▶ _DIRECTIONS_:
Which lines run from the one containing "Click the FICO Score 8 Timeline heading" to the end of the entries below? Reproduce them exactly, both ends included.

(Collected data entries)
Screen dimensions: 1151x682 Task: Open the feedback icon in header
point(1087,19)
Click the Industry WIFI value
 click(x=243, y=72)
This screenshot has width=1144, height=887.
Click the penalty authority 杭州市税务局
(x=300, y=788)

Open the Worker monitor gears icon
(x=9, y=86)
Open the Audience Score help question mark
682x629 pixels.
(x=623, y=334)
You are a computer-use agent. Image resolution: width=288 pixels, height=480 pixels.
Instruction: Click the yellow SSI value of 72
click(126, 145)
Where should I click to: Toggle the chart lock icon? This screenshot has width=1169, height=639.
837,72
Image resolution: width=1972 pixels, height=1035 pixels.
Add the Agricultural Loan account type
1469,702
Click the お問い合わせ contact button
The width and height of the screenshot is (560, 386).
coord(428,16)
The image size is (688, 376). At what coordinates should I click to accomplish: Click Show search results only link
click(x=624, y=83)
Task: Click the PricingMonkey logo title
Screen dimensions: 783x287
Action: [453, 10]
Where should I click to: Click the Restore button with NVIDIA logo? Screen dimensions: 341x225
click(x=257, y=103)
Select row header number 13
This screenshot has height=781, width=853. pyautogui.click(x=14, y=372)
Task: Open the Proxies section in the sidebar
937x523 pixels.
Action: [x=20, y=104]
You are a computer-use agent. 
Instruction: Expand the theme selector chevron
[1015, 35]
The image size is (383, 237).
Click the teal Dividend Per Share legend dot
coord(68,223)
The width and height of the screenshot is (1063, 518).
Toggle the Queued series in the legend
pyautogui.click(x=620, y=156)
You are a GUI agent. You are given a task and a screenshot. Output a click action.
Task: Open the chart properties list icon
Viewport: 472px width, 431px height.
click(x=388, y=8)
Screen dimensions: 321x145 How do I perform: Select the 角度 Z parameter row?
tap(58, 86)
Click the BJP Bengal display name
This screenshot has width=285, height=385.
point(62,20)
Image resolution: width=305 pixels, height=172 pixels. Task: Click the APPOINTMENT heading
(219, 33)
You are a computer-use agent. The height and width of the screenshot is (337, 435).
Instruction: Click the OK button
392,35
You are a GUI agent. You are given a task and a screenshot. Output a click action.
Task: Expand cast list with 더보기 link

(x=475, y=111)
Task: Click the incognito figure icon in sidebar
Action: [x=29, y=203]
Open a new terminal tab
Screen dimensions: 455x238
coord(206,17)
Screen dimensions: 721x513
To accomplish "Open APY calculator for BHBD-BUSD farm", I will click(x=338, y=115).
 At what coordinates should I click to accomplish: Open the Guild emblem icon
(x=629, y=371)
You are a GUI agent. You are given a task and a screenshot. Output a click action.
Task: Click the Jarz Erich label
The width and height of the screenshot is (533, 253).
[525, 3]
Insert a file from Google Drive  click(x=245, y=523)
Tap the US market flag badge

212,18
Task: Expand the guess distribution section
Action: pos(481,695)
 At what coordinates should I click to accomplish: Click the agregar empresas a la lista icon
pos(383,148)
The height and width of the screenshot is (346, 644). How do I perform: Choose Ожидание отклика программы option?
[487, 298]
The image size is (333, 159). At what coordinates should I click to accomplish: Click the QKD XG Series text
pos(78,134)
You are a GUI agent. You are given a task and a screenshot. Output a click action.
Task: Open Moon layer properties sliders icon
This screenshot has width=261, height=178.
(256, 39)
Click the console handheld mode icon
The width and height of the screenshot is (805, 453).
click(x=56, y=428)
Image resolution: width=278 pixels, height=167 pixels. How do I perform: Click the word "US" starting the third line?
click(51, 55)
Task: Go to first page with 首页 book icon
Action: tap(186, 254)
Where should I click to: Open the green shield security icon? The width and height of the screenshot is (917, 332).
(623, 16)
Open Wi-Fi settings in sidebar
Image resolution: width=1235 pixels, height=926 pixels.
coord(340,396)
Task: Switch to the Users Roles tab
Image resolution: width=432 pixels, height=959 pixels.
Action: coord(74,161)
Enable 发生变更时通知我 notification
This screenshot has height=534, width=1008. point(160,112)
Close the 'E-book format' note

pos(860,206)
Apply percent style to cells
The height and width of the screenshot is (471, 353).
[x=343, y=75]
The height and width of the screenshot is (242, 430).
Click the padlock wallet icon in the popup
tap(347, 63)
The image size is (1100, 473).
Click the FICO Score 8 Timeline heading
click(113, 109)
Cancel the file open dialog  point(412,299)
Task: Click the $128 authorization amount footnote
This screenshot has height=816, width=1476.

▶ _ANSWER_:
Click the FICO Score 8 Timeline heading
click(113, 109)
Cancel the file open dialog  point(412,299)
Task: Click the $128 authorization amount footnote
This screenshot has height=816, width=1476.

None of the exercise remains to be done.